#### Goal of the exercise:
Format the data as a numbered list, starting at the line that contains "Where should I click to: Click the bold" and ending with the last line of the data. Skip blank lines and leave out the pictures.
____________________
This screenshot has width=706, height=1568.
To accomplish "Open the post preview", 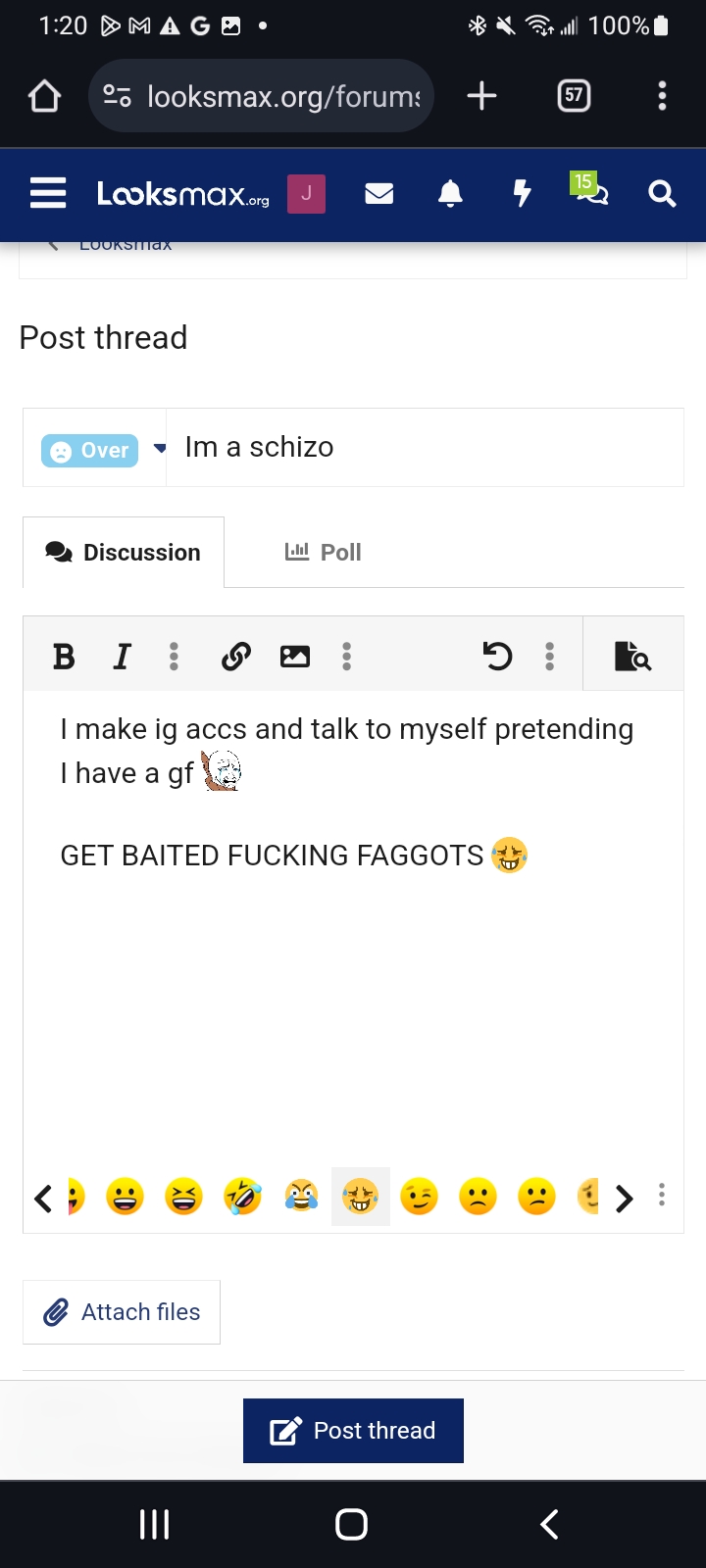I will pos(633,658).
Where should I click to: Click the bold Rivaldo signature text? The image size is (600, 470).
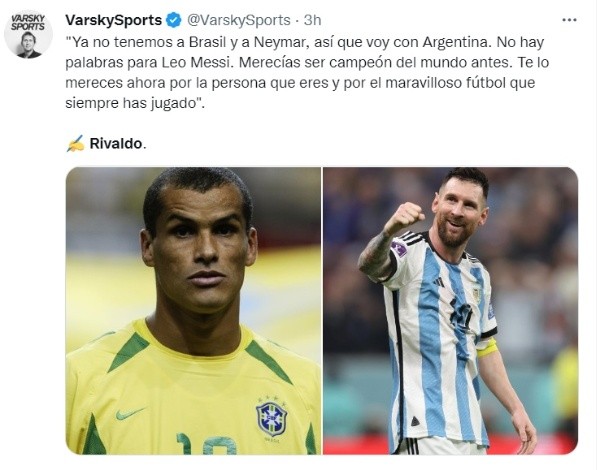(x=116, y=144)
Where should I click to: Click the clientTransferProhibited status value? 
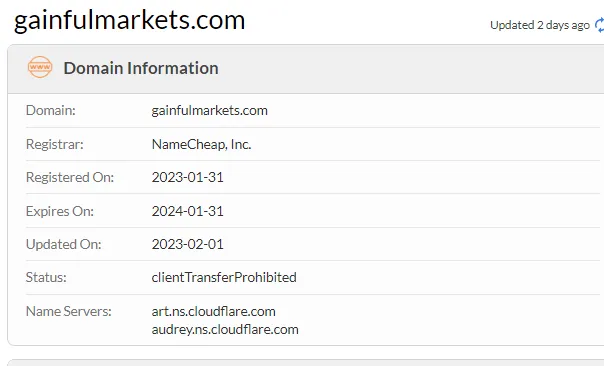pos(224,277)
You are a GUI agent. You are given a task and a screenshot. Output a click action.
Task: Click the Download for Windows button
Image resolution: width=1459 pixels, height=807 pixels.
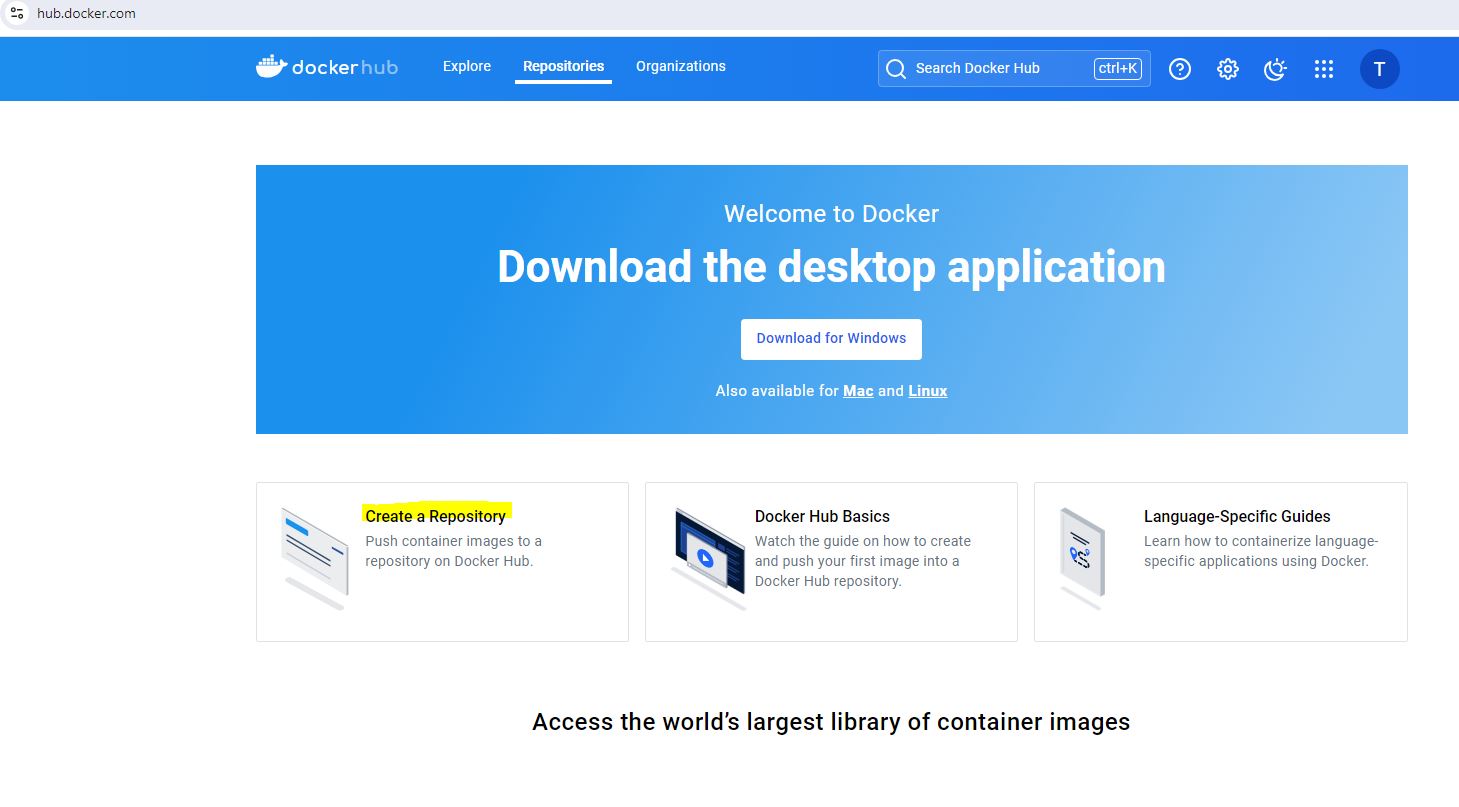click(x=831, y=339)
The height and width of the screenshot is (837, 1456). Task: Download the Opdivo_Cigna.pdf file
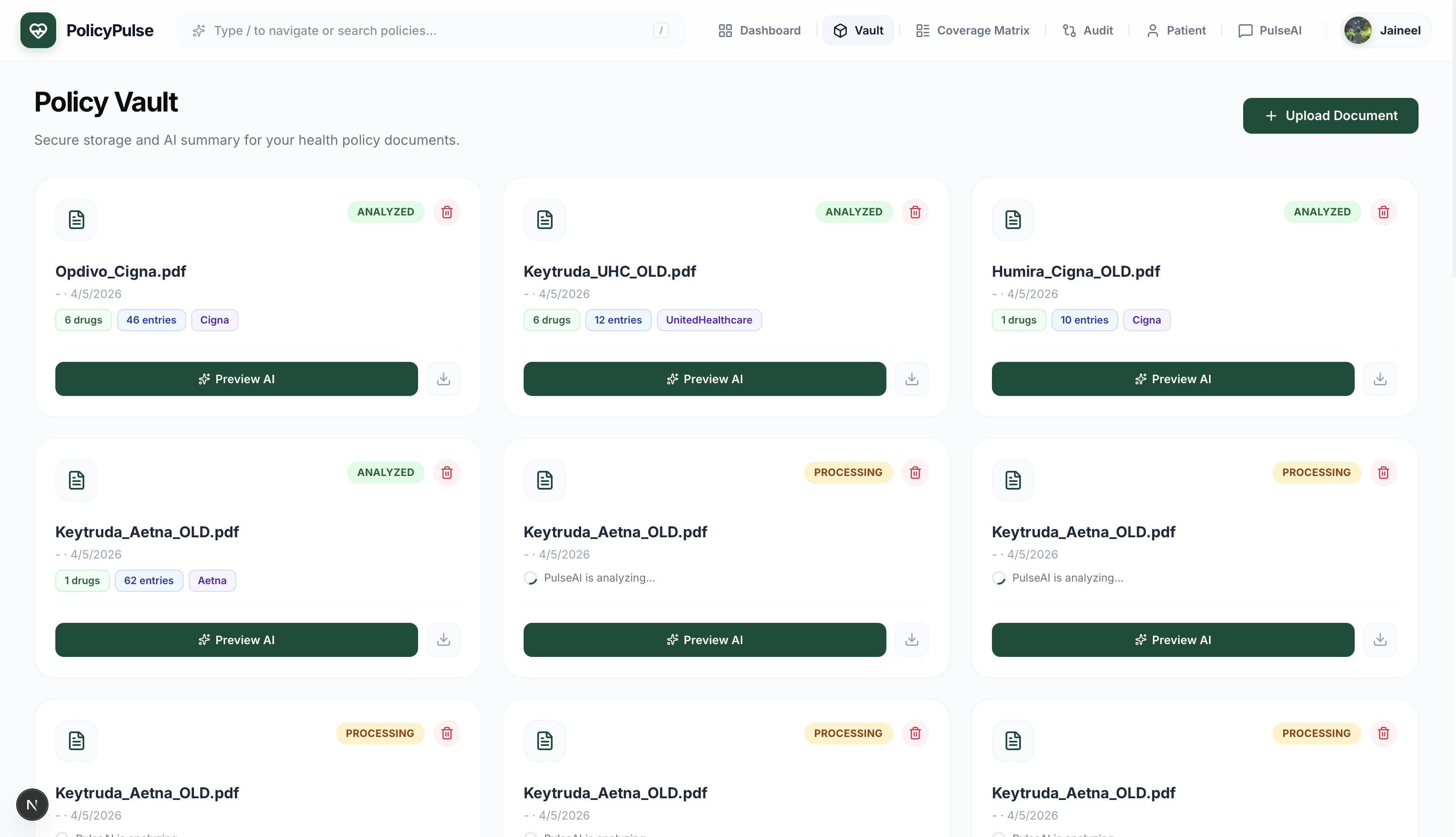(x=443, y=379)
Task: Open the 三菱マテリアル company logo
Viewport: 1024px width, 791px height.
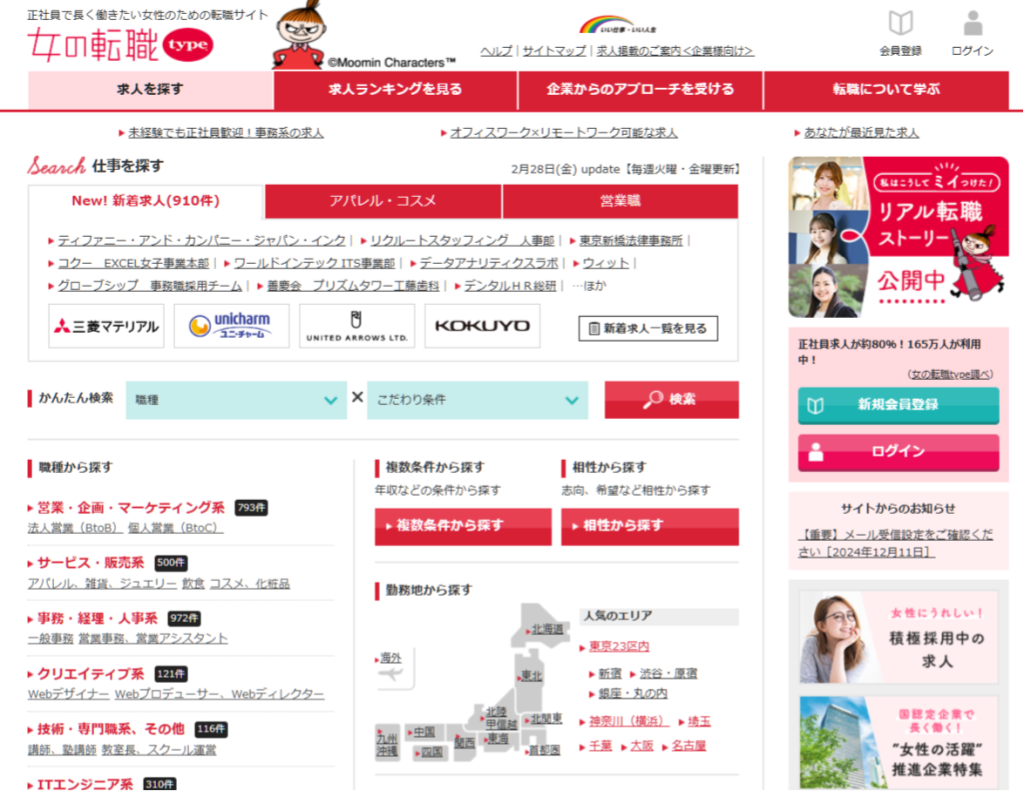Action: [106, 327]
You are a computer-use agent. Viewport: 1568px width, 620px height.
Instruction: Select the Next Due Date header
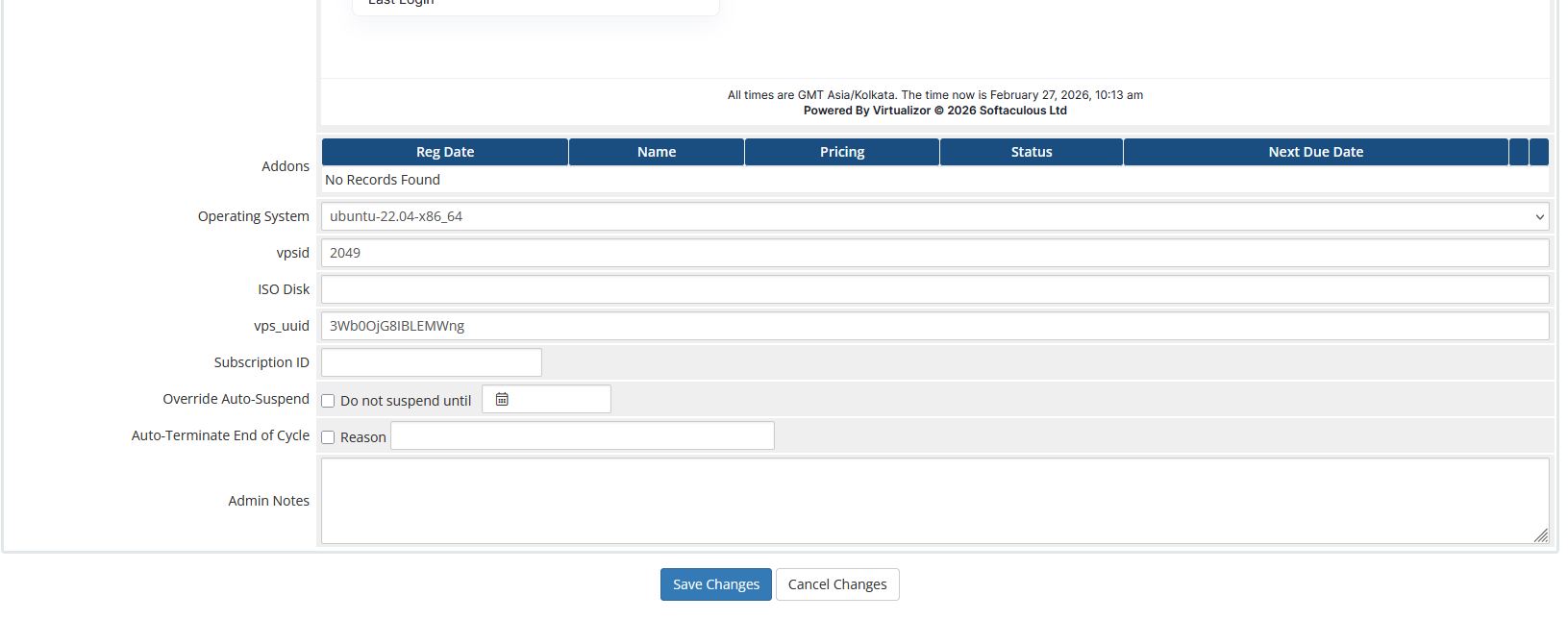(x=1314, y=152)
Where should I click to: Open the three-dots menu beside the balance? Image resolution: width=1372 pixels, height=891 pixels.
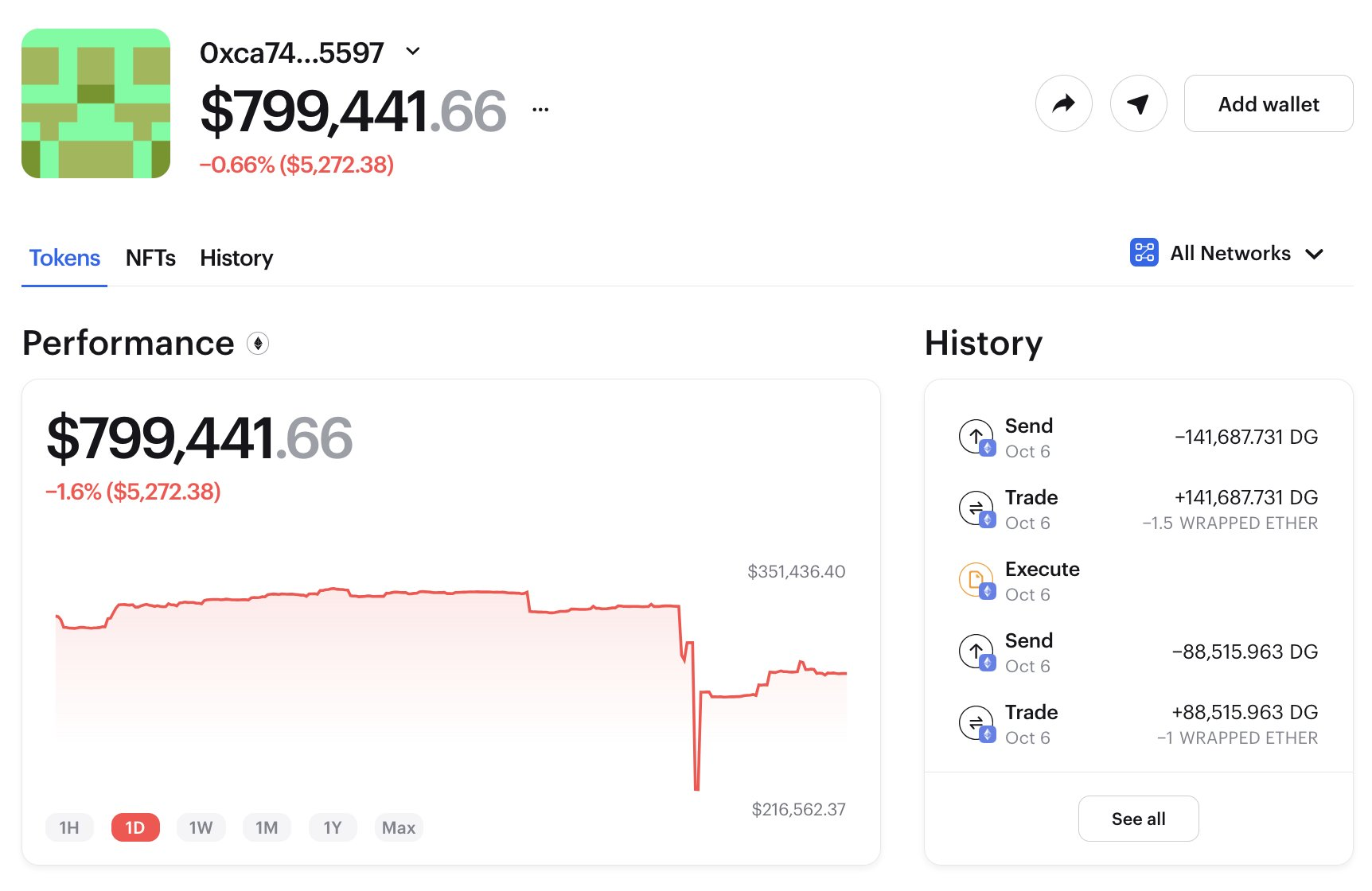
____________________
#### Exercise result:
1. Where should I click to: Click the bold Rivaldo signature text? The image size is (600, 470).
2. (x=116, y=144)
3. Where should I click to: Click the clientTransferProhibited status value? 
4. pos(224,277)
5. You are a GUI agent. You are given a task and a screenshot. Output a click action.
6. Task: Click the Download for Windows button
7. Image resolution: width=1459 pixels, height=807 pixels.
8. click(x=831, y=339)
9. The height and width of the screenshot is (837, 1456). Task: Download the Opdivo_Cigna.pdf file
10. (x=443, y=379)
11. Task: Open the 三菱マテリアル company logo
12. Viewport: 1024px width, 791px height.
13. Action: [106, 327]
14. You are a computer-use agent. Viewport: 1568px width, 620px height.
15. Instruction: Select the Next Due Date header
16. (x=1314, y=152)
17. Where should I click to: Open the three-dots menu beside the balance? Image resolution: width=1372 pixels, height=891 pixels.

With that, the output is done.